- Office: Maestro de capilla de la Catedral de Sevilla
- Term: 1617-1642
- Predecessor: Alonso Lobo
- Successor: Luis Bernardo Jalón

= Francisco de Santiago =

Fray Francisco de Santiago (Lisbon, 1578? – Seville, October 6, 1644) was a Portuguese composer who occupied the post of Maestro de Capilla (i.e. music director) in the Cathedral of Seville between 1617 and 1642. His musical production was extensive and much appreciated by his contemporaries. However, more than 600 of his works, which were held in the library of King John IV of Portugal, were burned in the terrible fire that occurred in Lisbon after the earthquake of November 1, 1755.

== Works ==
A few of his works have survived in musical archives in Spain, Portugal, Mexico and Bolivia.
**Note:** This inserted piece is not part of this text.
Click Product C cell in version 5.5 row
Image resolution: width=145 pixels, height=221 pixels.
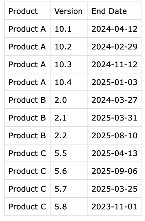[x=27, y=153]
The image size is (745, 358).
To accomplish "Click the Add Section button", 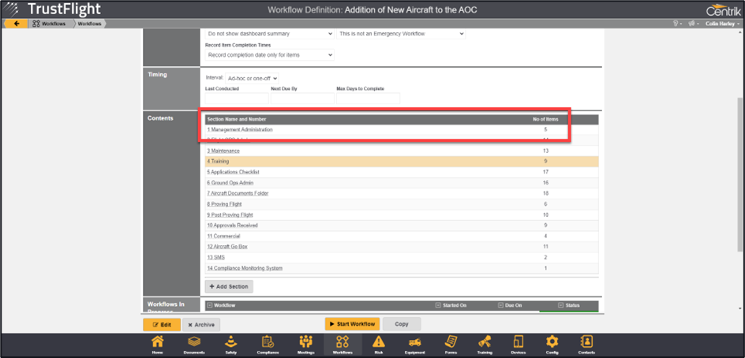I will tap(229, 286).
These include:

=== In Spanish ===

- "Ay como flecha la niña" in 3 voices, Baroque villancico to the Virgin of the Immaculate Conception.
- "Que por allí por allá", Baroque villancico to the Virgin of the Immaculate Conception.
- "Muy de veras estamos pastores" in 2 and 6 voices, Baroque Christmas villancico.
- "Qué mesura señores es esta" in 8 voices, Christmas ensalada.
- "Tírale flechas" / "Zagalejo hermoso" in 4 and 8 voices, Baroque Christmas villancico.
- "Tus divinas lágrimas bellas", Baroque Christmas villancico.
- "Un Cupido nos ha nacido" in 4 and 6 voices, Baroque Christmas villancico.
- "Arroyuelo presuroso" in 4 voices.

=== In Latin ===

- "Missa de Batalha" in 8 voices
- "Beatus vir" in 10 voices
- "Regina coeli laetare"
- "Conceptio tua" in 5 voices
- "Conceptio tua" in 9 voices
- "Nec lingua valet" in 5 voices
- "Nos apunturis" / "Plaudat turba"
- "Virginis summe" in 5 voices
- "Missa" (incompleta)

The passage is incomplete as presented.